Key-Value-Hierarchy Format (KVH) description
1. Introduction.
Key-Value-Hierarchy format is intended for exchange of structured
information
between applications independently of programing languages and
independently of operating systems hosting
this
application.
There are already some formats aimed to cover this need. The most
famous is
XML format (and its dialects), HDF (Hierarchical Data
format)
developed and supported by NCSA and some other formats. So why this
new format?
Mainly, because of outrageous complexity of cited formats compared to
modest
needs of some trivial tasks. For example, to parse and write
(correctly) an xml file from/into
your application you need to use some libraries specialized in xml
which may be as heavy as 100-500KB
As you will see
later in this description, KVH is so trivial format that you will
probably
write at once your own tiny parser in your favourite programming
language.
Yet, you should not underestimate KVH power and usefulness behind its
trivial
parsing rules.
Typographical and terminology
conventions.
Hereafter, we will use some obvious typographical conventions :
- a horizontal tabulation character (ASCII 0x09) is materialized
here as
<tab>;
- a new line character (ASCII 0x0A) is noted as <nl>;
- an backslash character (ASCII 0x5C) looks like <\> in this
document.
- This three
characters are called reserved.
- Optional elements are enclosed in brackets [...].

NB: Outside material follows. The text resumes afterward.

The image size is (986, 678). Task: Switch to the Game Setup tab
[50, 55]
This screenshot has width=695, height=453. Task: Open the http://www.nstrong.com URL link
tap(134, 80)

- We call a string any sequence of octets.
NB: KVH-format is very rigid. You cannot change, add or cancel
any of reserved characters and still call it KVH-format.
Neither you cannot add any sort of signatures, e.g. to define charset
encoding.
If you do, it will be anything else but not KVH-format.
A conform to this document KVH parser will interpret such signatures
as
key or value parts. See more about using of international characters
in Internationalization section.
2. Format definition.
2.0. Escaping rule.
We use very classic rules here. Any of two reserved
character <nl> and <\> must be escaped if they are part of
key
or
value strings, so their functional meaning is cancelled. The
<tab>
character
must be escaped only in the key. If it is in the value string, it
may
by
escaped but it is not mandatory. To escape
a character, precede it by one and only one backslash character
<\>.
A KVH parser will add a character following the <\> to key or
value
string depending of what is parsed at this moment. Any other character
may be escaped too. If any not reserved
character, noted here <char>, is escaped, the preceding it
backslash
is ignored, i.e. the backslash is
not added to key neither value. Only <char> itself will be in a
key or
value.
If unmatched escape character <\> is the last character in the
file,
it must be ignored. It is likely that a <nl> char is made the
last
character of
the file by your editor. In this case the last character that you see
(<\>)
will play its escaping role and you will have a <nl> character
ending
the
last key or value string.
2.1. Row definition.
A file in KVH-format is formed of rows terminated by one and only one
<nl>
or end of file.
A row is an octet sequence and is composed of :
- indentation sequence of <tab>s followed by
- a key-string,
- <tab> separating key and value, and finally
- value-string.
[<tab>...<tab>][key][<tab>[value]]<nl>
We will speak more about indentation later. For now, we will assume
that
indentation is void. So, a traditional hello_world example of a KVH
file
is something like this :
salutation<tab>Hello, world!<nl>
or in formatted form :
salutation Hello, world!
In this example "salutation" is a key and its corresponding value is
"Hello, world!". Please, note the absence of quotes, double quotes,
back-quotes and so on in the file. If such a character is present in
the file,
it will be a part of key or value strings. You must not use any type of
quotes
to delimit keys neither values.
2.2. Key definition.
A key may be any sequence of octets, even void (i.e zero length).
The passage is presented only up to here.